● REQUIRED ACTION A: In the angiogram text, how long does the coronary CT angiogram test itself take?
● REQUIRED ACTION B: Reproduce word for word the part of the angiogram text that opens with the words containing "Coronary CT Angiogram Procedure" and closes with "periods of time.".

● SOURCE DOCUMENT:
Coronary CT Angiogram Procedure
The test itself takes about 20 minutes. Here’s what happens:
- Contrast dye. If contrast dye is injected into your vein, you may feel some warmth in the area for a few minutes.
- Starting the scan. The exam table will slide into the CT machine. A scanner inside the machine will take a series of images. The technician will control the scanner from another room, but he or she can see you and talk with you.
- Lying still. Movement can blur the images, so you will need to lie still during the scan. The technician will also ask you to hold your breath for short periods of time.
After a Peripheral Angiogram
You’ll be moved to a recovery unit. You may need to lie flat for up to four to eight hours.
- In the first few hours, you may want to drink plenty of fluids to flush the contrast dye out of your body.
- In case you have temporary numbness or weakness in your leg, special steps will be taken to make sure you’re safe when you first get up. If you need to urinate and your leg is numb, it may not be safe to walk to the bathroom. You will use a urinal or bedpan instead.
After a Coronary CT Angiogram
When the scan is finished, the technician will remove the IV line and electrodes.
- Drink plenty of water the rest of the day to flush the contrast dye out of your body.
- Your doctor will tell you the results in a follow-up appointment. The information gained during the coronary CT angiogram will help your doctor diagnose your condition and propose a treatment plan.
- The first 48 hours. Watch for swelling or bleeding. The site will be bruised, but this should go away in a week or so. Avoid bending or squatting. Avoid intense activity such as climbing stairs, running, or lifting anything over 20 pounds. Take short walks (5 to 10 minutes) four or five times a day. Avoid constipation.

Saved entries:
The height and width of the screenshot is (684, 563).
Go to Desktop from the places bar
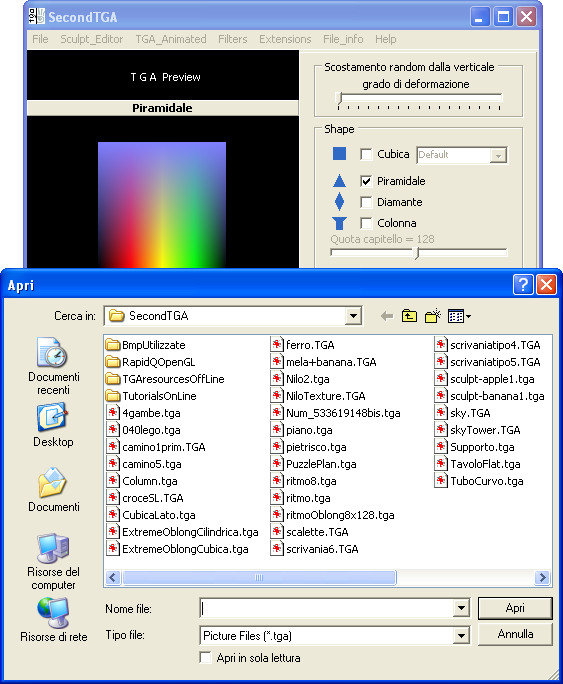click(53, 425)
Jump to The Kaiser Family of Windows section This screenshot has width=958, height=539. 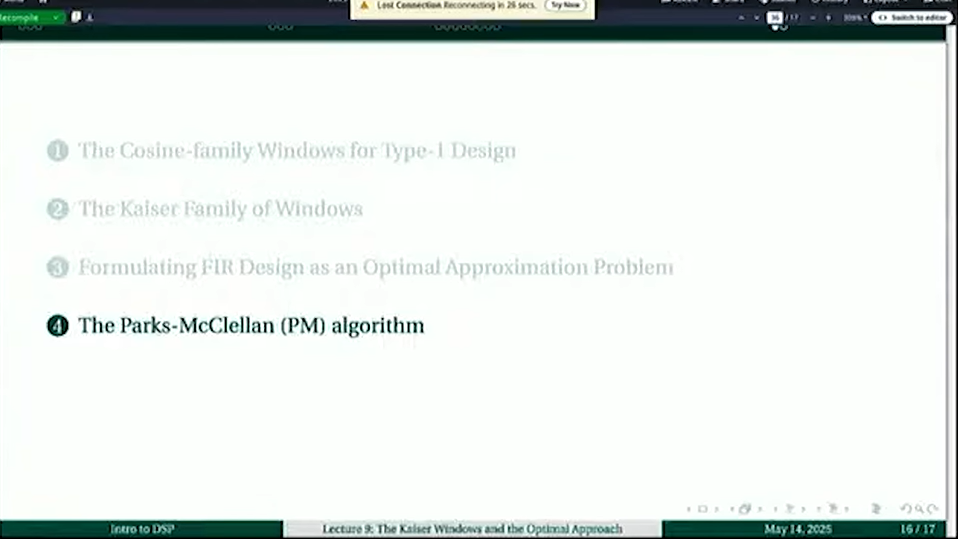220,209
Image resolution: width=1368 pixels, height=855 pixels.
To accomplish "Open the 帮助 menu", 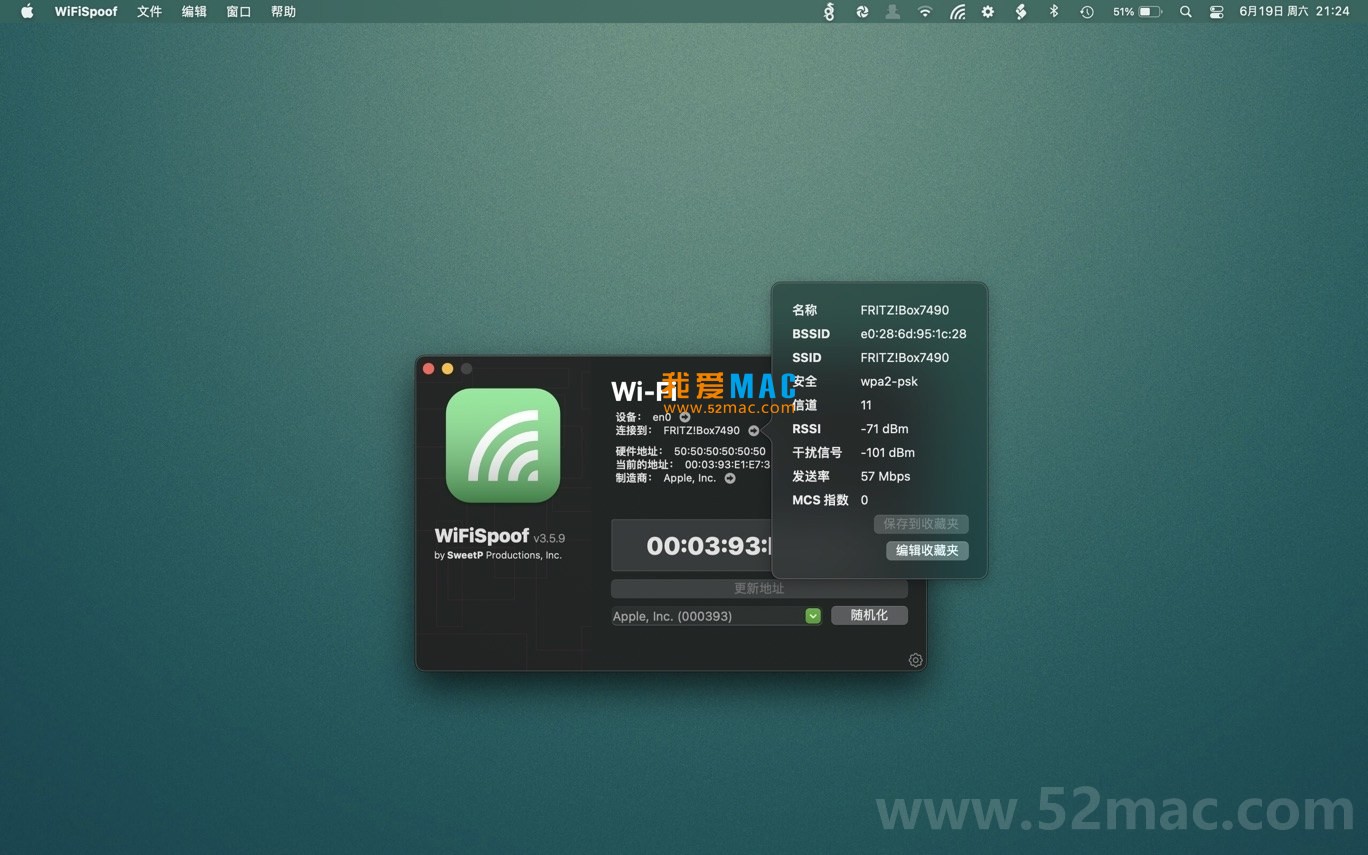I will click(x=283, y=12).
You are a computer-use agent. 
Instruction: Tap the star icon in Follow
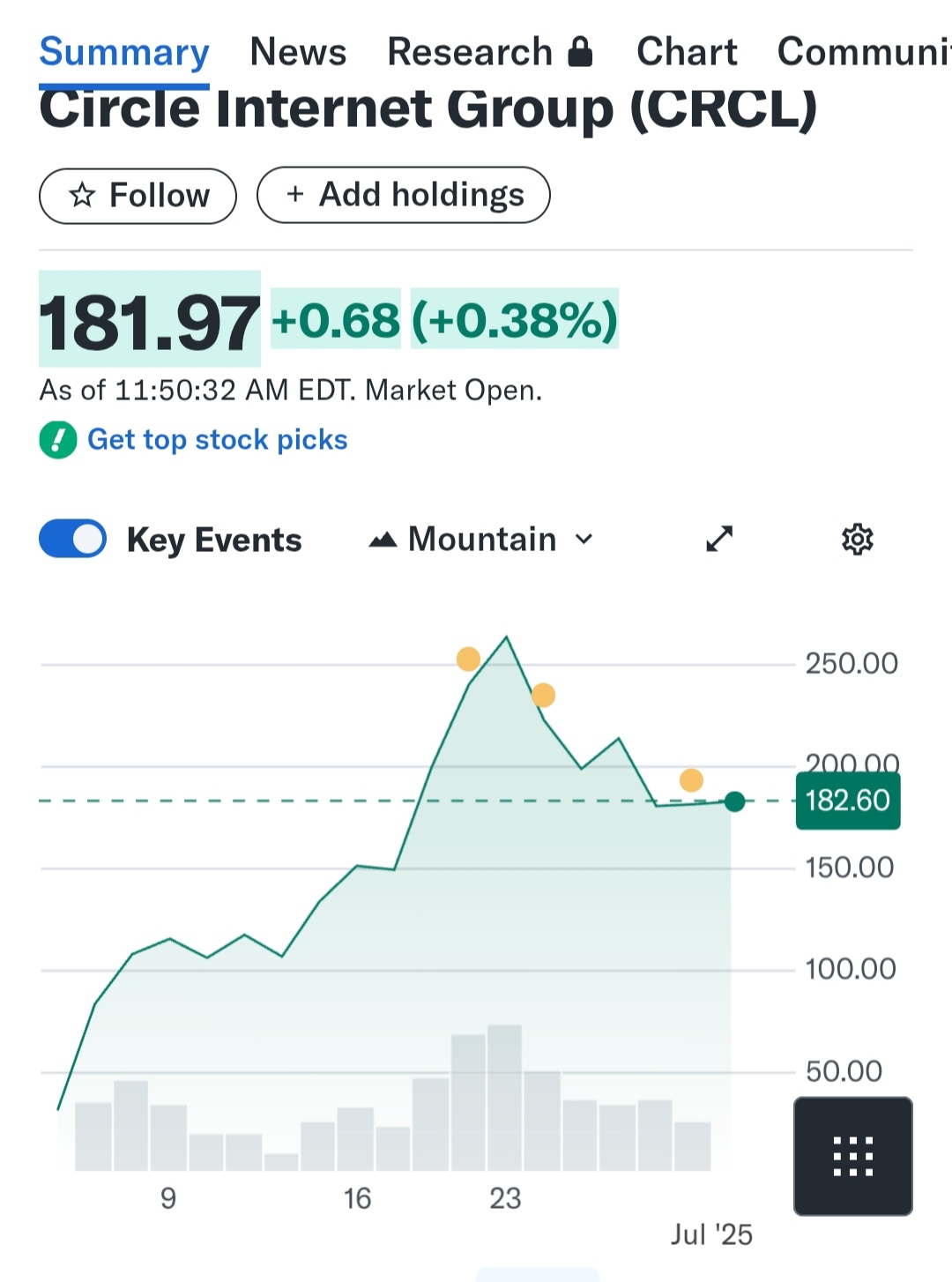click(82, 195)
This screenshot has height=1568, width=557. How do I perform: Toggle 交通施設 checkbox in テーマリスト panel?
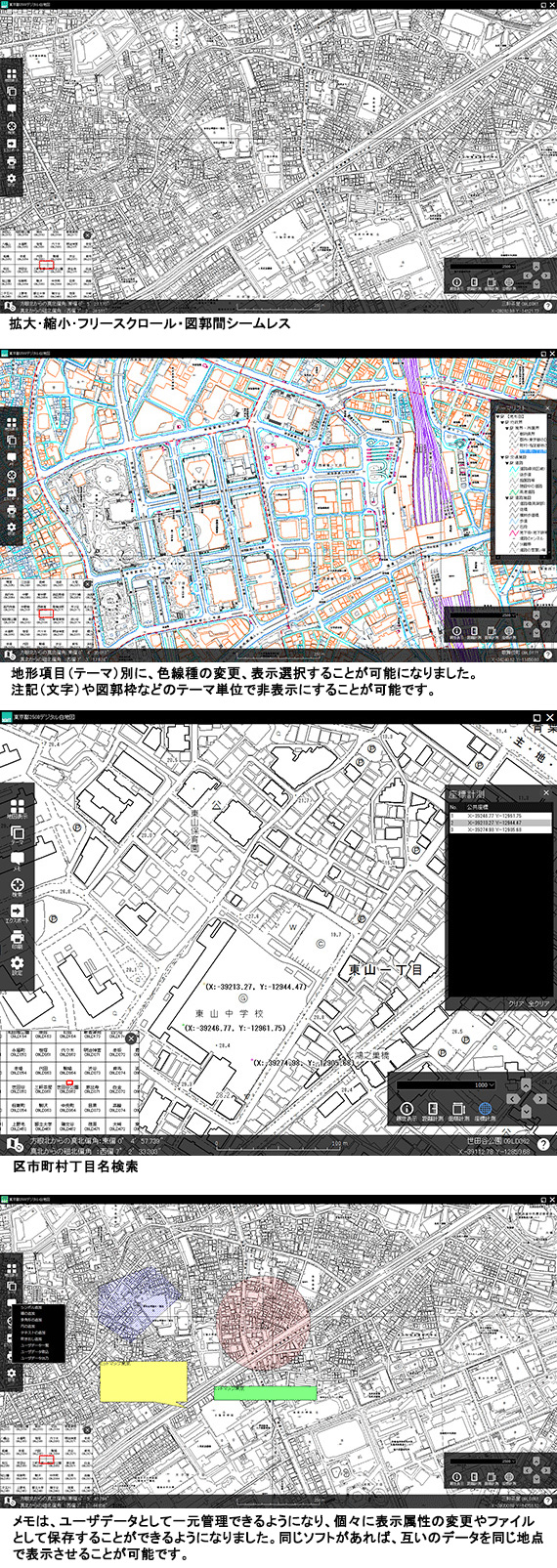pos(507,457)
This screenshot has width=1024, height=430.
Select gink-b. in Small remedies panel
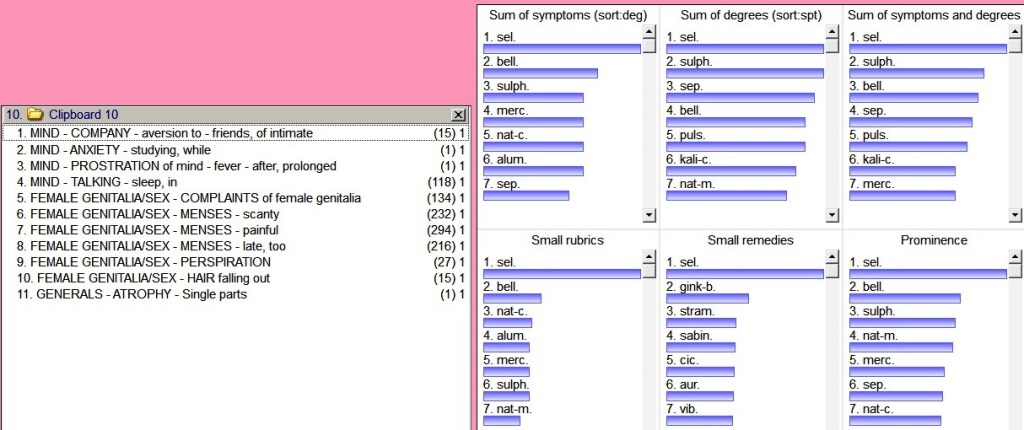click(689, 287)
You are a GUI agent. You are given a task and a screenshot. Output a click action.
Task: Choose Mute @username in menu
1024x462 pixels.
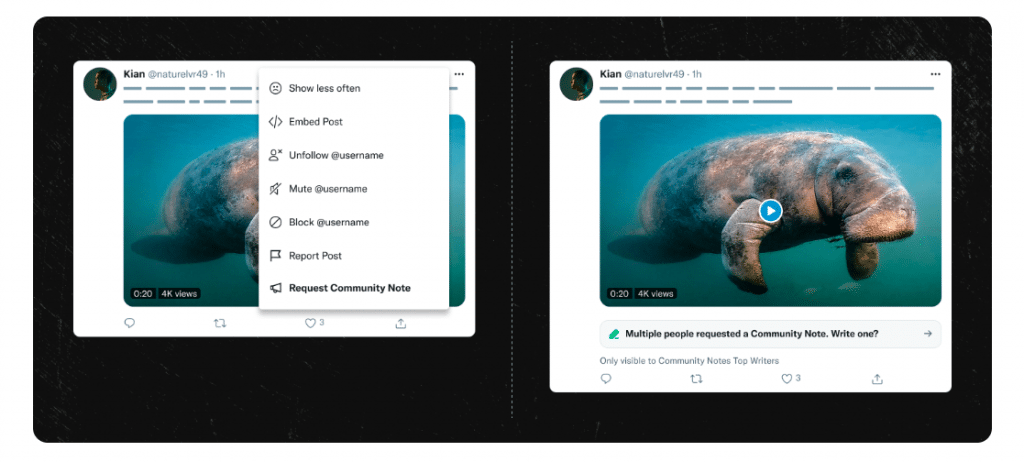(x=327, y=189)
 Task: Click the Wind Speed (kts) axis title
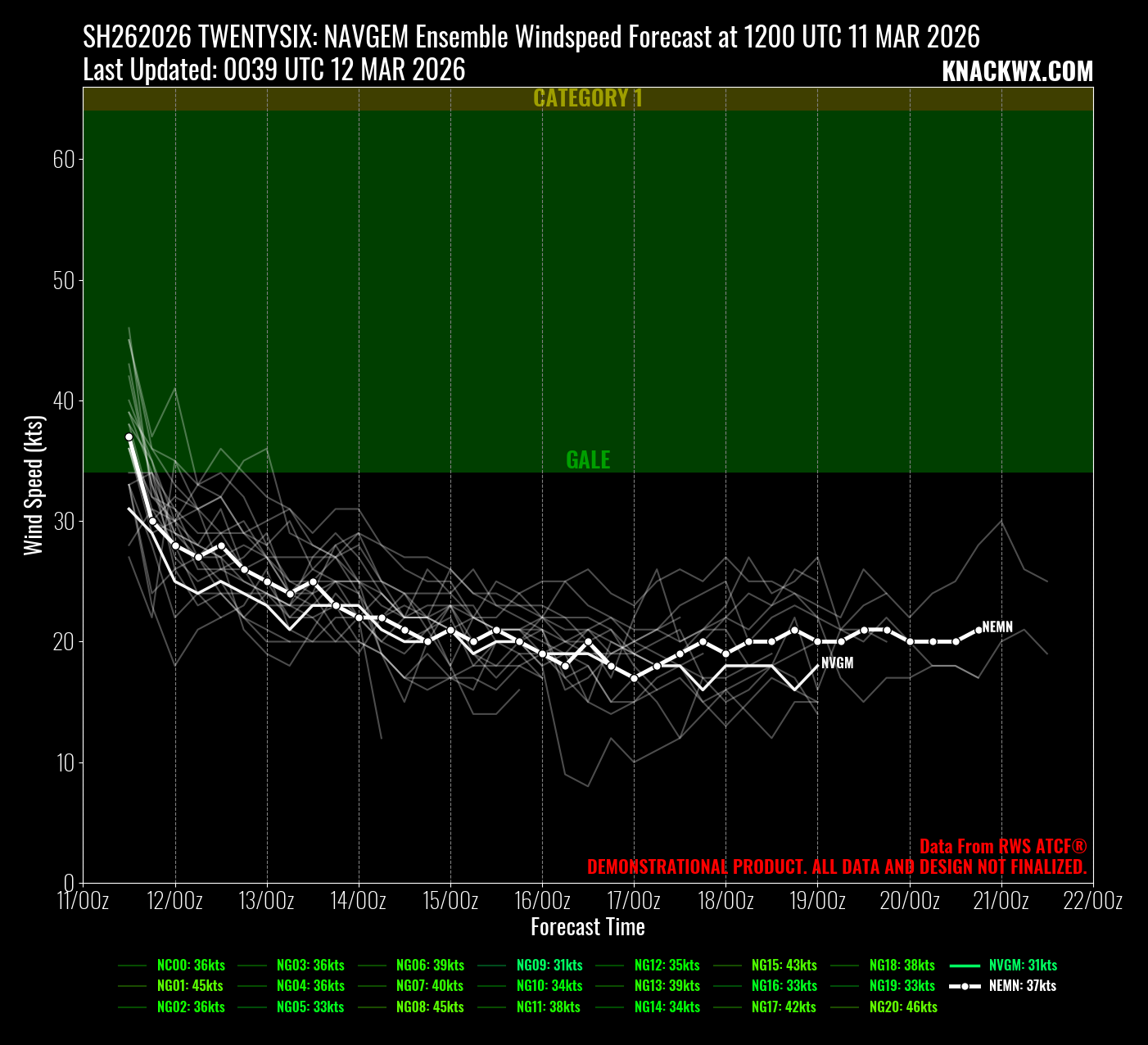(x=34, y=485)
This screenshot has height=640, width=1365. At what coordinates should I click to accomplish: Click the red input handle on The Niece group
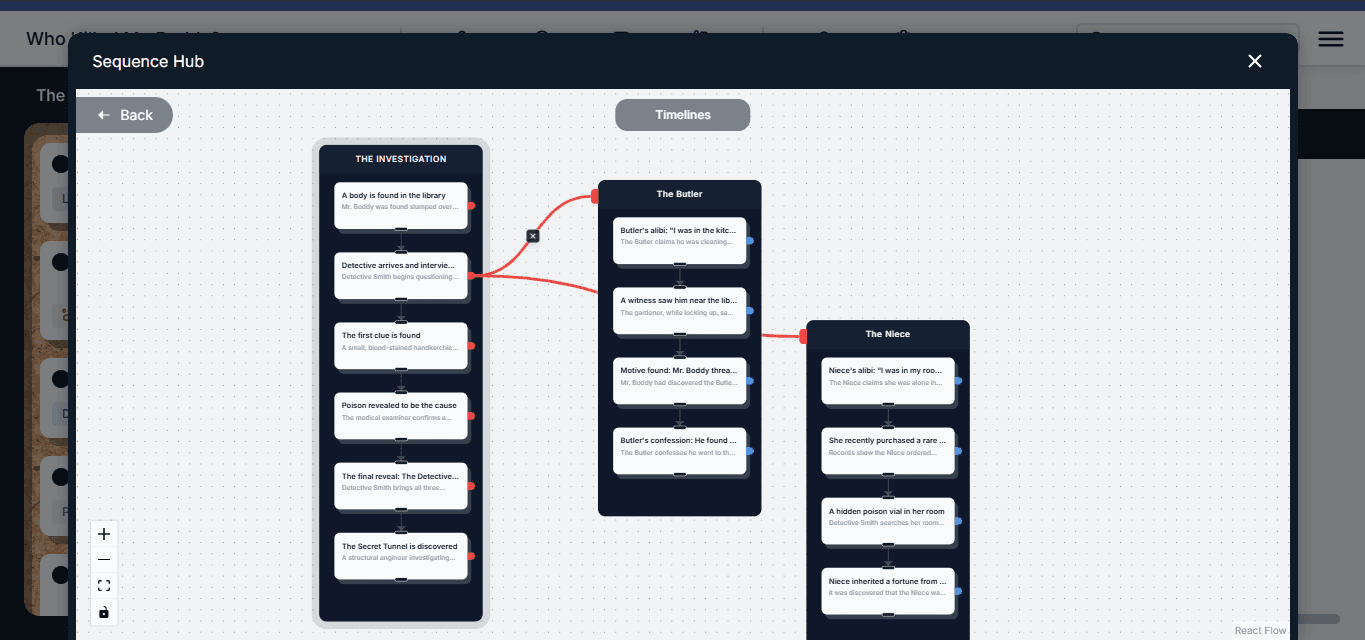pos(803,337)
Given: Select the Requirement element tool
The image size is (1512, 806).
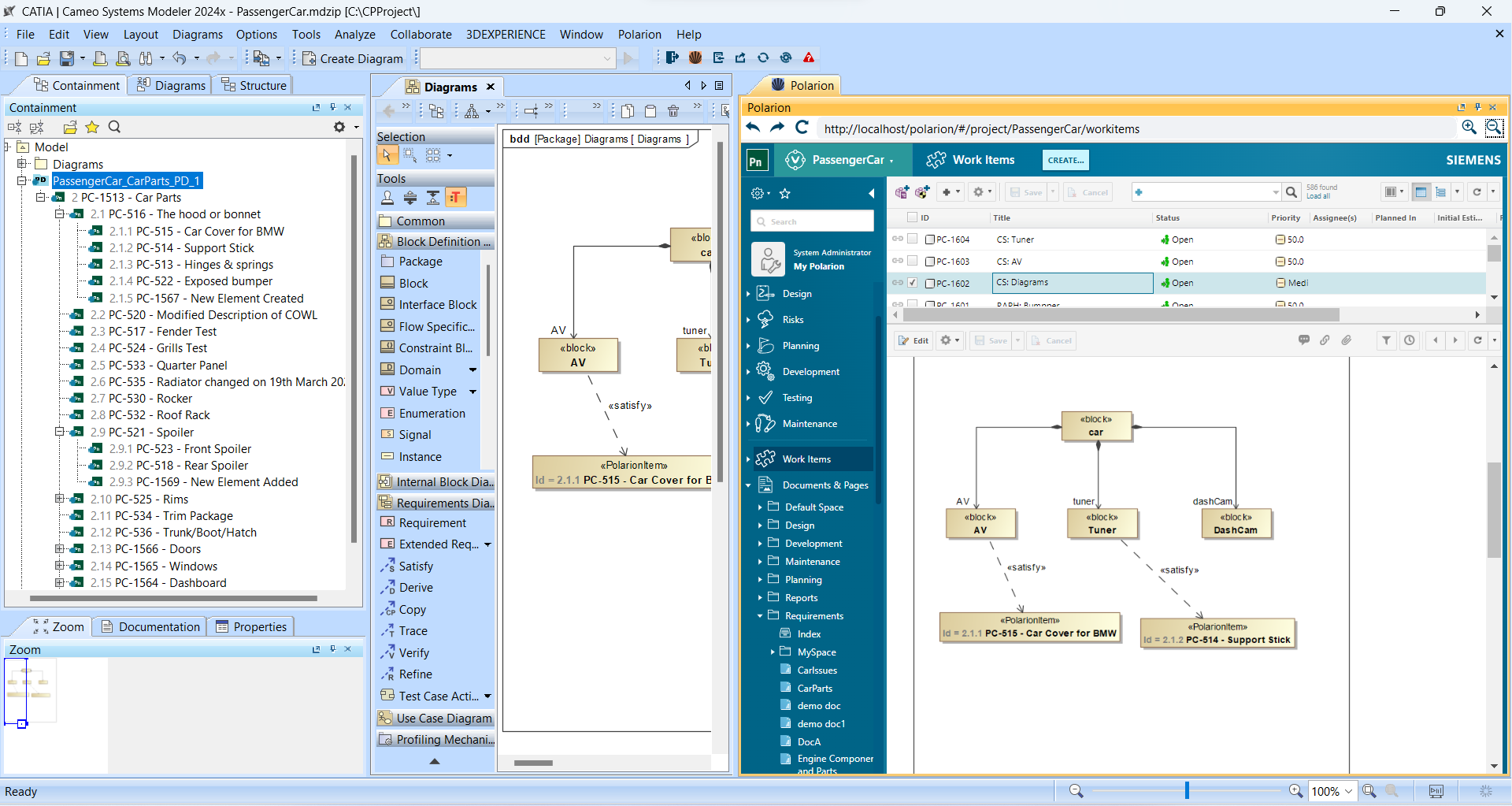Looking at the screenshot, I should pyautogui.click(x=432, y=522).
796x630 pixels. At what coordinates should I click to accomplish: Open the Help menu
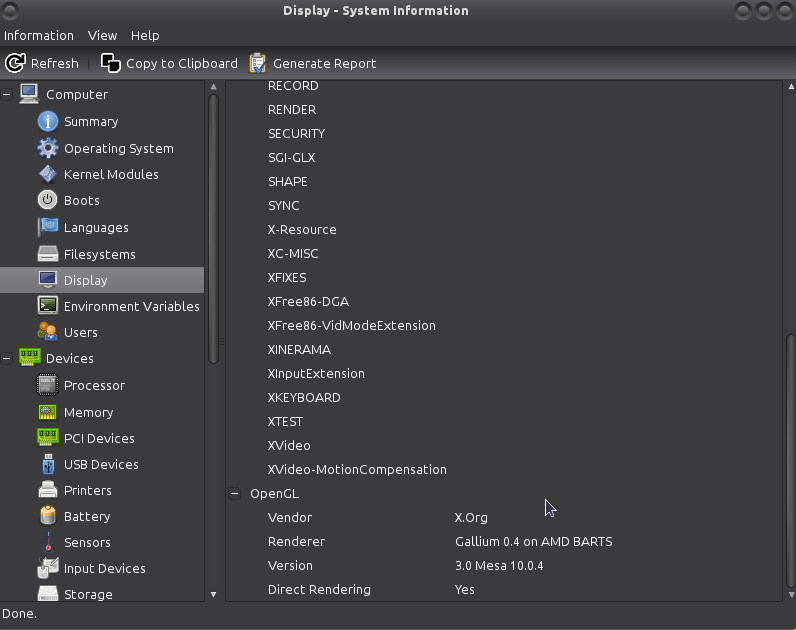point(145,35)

● ANSWER A: About 20 minutes.

● ANSWER B:
Coronary CT Angiogram Procedure
The test itself takes about 20 minutes. Here’s what happens:
- Contrast dye. If contrast dye is injected into your vein, you may feel some warmth in the area for a few minutes.
- Starting the scan. The exam table will slide into the CT machine. A scanner inside the machine will take a series of images. The technician will control the scanner from another room, but he or she can see you and talk with you.
- Lying still. Movement can blur the images, so you will need to lie still during the scan. The technician will also ask you to hold your breath for short periods of time.